Au Centre Vidéotron, derrière des centaines de jeunes qui se dévouent sur la glace pour pratiquer leur sport fétiche, des bénévoles besognent comme chaque année comme des petites fourmis pour faire en sorte que tout roule sans anicroche.
Parmi cette sympathique armée de l’ombre, Roch Derome, qui veille aux accréditations depuis 2001, échange cette semaine des plaisanteries avec ses complices et rayonne.
Pourtant, par un sombre vendredi 13 décembre en 2019, les sentiments réconfortants qu’il savoure en ce moment semblaient bien loin.
C’était une semaine avant sa retraite méritée comme technicien en équipements. Il allait enfin pouvoir s’adonner à la moto autant qu’il le souhaitait avec sa conjointe Lise. Profiter de ses deux enfants et trois petits-enfants. Prendre le temps de prendre le temps. Et bien sûr, s’impliquer encore plus dans son autre passion, le tournoi pee-wee. Le destin a frappé à quelques pas de la ligne d’arrivée.
ENTRE LA VIE ET LA MORT
Dans la nuit, victime d’une grave infection, M. Derome a été transporté d’urgence à l’hôpital Saint-François d’Assise.
« La dernière chose que je me rappelle, c’est que l’ambulancier qui était à l’arrière du véhicule avec moi a dit au conducteur : dépêche-toi, on va le perdre », raconte-t-il.
Vite déplacé au bloc opératoire, il a repris connaissance pour dire à ses proches « À tout à l’heure ».
Quand les médecins ont constaté que ses organes internes ne fonctionnaient plus, sa famille a été avisée à quelques reprises qu’il ne passerait peut-être pas la nuit. Ce n’est qu’au bout de cinq semaines qu’il s’est réveillé, après un transfert à l’hôpital de l’Enfant-Jésus.

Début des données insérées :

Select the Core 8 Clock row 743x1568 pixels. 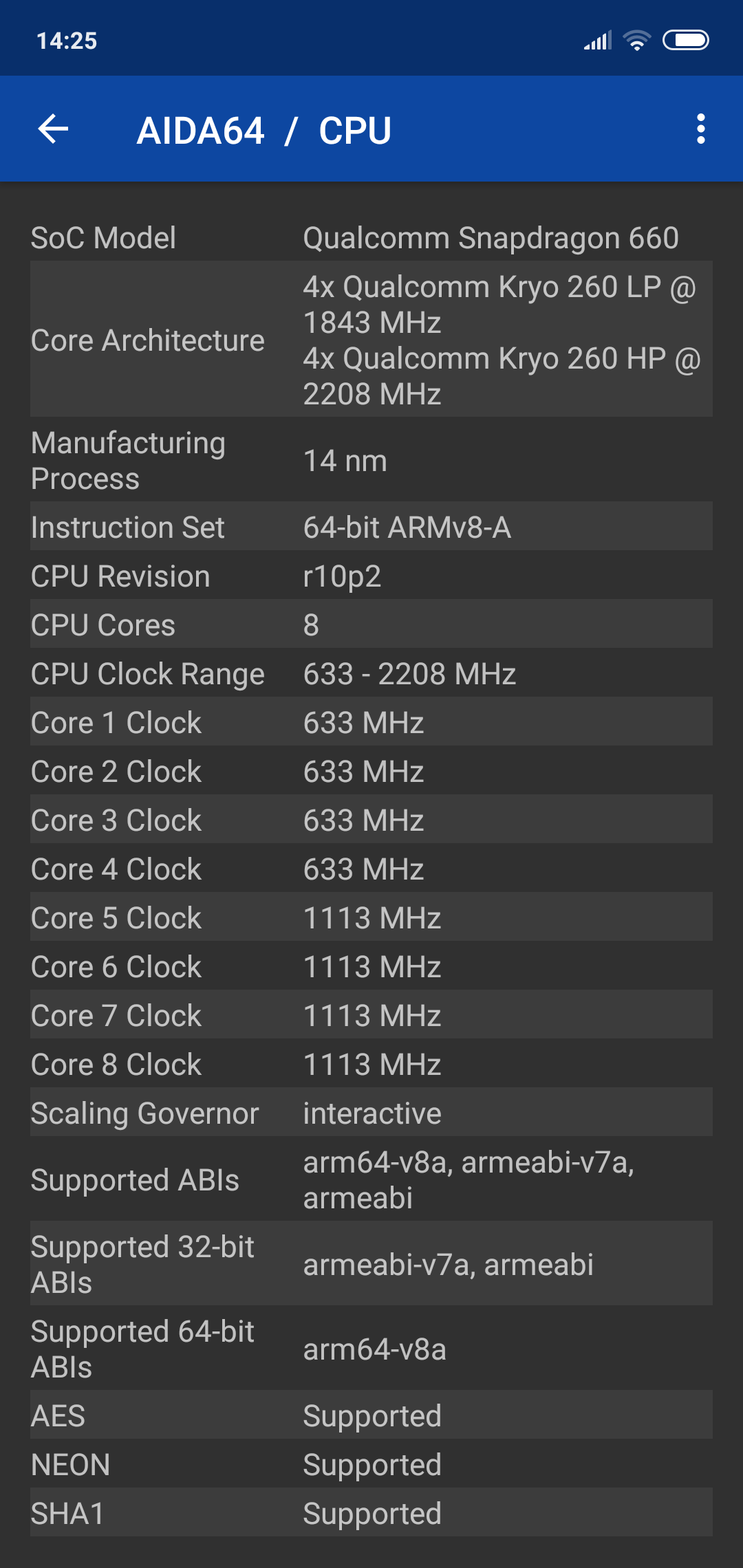click(x=372, y=1065)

Malgré les apparences, son temps n’était pas venu.
« Quand j’ai repris conscience, j’ai dit que je ne voyais plus rien. L’ophtalmologiste est venu et il a vu que mes nerfs optiques avaient manqué d’oxygène et avaient été endommagés », explique M. Derome.
Résultat : il ne voit plus du tout de l’oeil gauche et a conservé 5 % de sa vision dans l’oeil droit.

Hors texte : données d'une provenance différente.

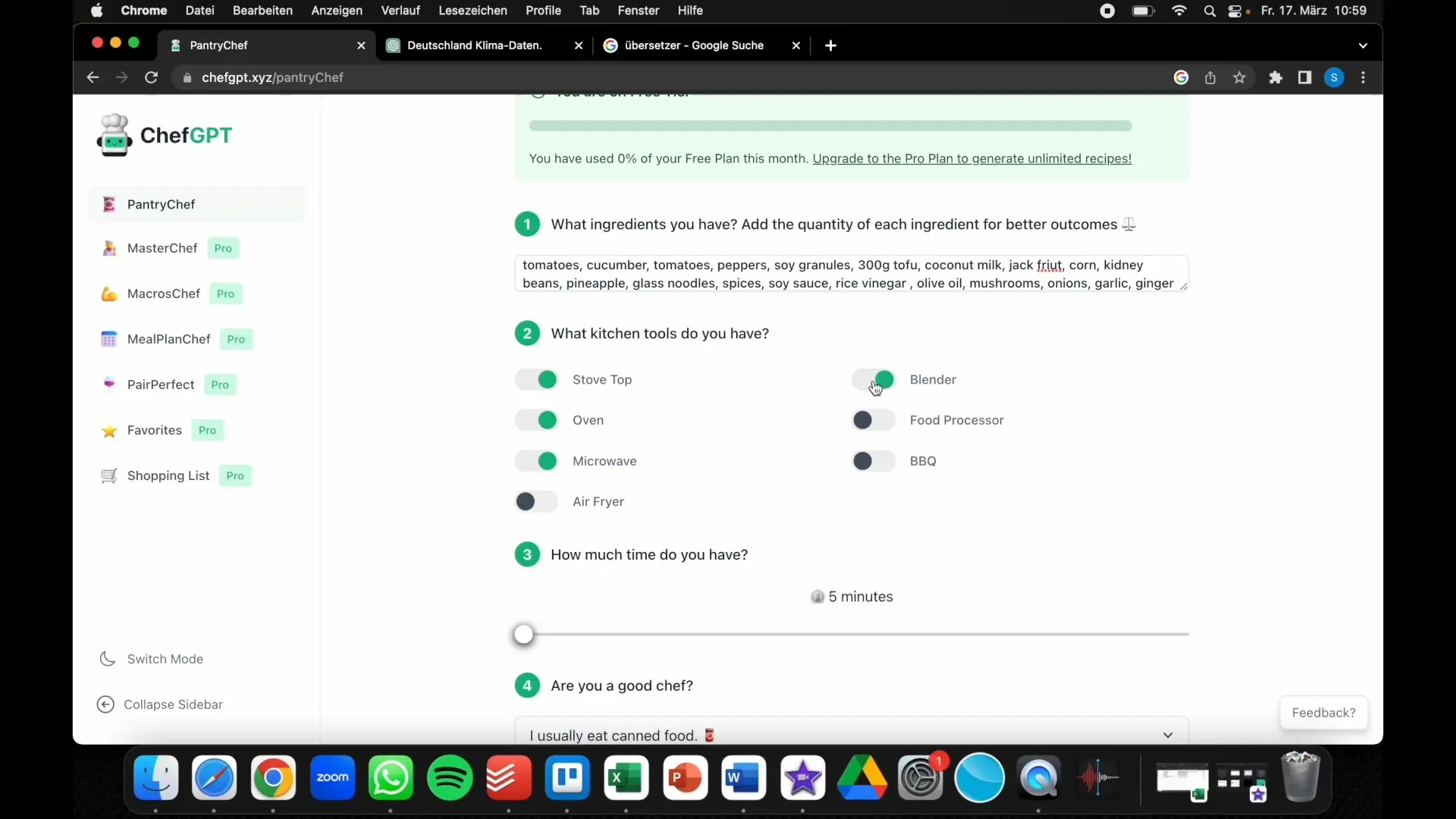
Task: Click Upgrade to the Pro Plan link
Action: pos(972,158)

« Seulement droit devant moi, comme si je regardais dans une paille », précise-t-il.
NE JAMAIS S’APITOYER
Malgré tout, il suffit de passer quelques minutes avec lui pour réaliser qu’il n’allait jamais s’apitoyer.
« Je me dis que j’ai eu la vue pendant 65 ans, c’est déjà beau. Il faut vivre avec. Je ne voulais pas me mettre en boule dans un coin à brailler. Ma conjointe m’a dit qu’on passerait à travers ensemble », dit le battant.
Des nerfs dans les pieds ont aussi été affectés et six semaines de rééducation pour réapprendre à marcher ont été nécessaires.
Pendant toute cette pénible période, c’est aussi à sa deuxième famille, celle du tournoi pee-wee, que Roch Derome s’est accroché.
« L’affaire qui me faisait de la peine, c’était le tournoi. C’est l’événement que j’aimais le plus au monde. Ce tournoi, c’est ma joie, c’est une famille », constate-t-il.
D’ailleurs, pour prouver qu’il s’agit bien plus que d’un simple cliché, le premier visiteur qui s’est rendu au chevet de M. Derome après sa famille immédiate, c’est le directeur général du tournoi, Patrick Dom.
« Je n’étais pas conscient, mais quand on m’a raconté ça, j’étais touché. Ça veut tout dire. Je me suis toujours senti valorisé au tournoi. Je voulais absolument revenir cette année », a-t-il ajouté, étranglé par l’émotion.
En reprenant son souffle, Roch Derome parvient à expliquer ce qui vient le chercher à ce point dans ce tournoi incomparable.
« Ça amène de la bonne humeur aux jeunes. Pour plusieurs, c’est l’un des beaux moments dans leur vie de jouer dans un si gros aréna. Contribuer à ça, c’est juste merveilleux. »
Oui, en dehors de la glace, c’est aussi tout ça, le tournoi pee-wee de Québec.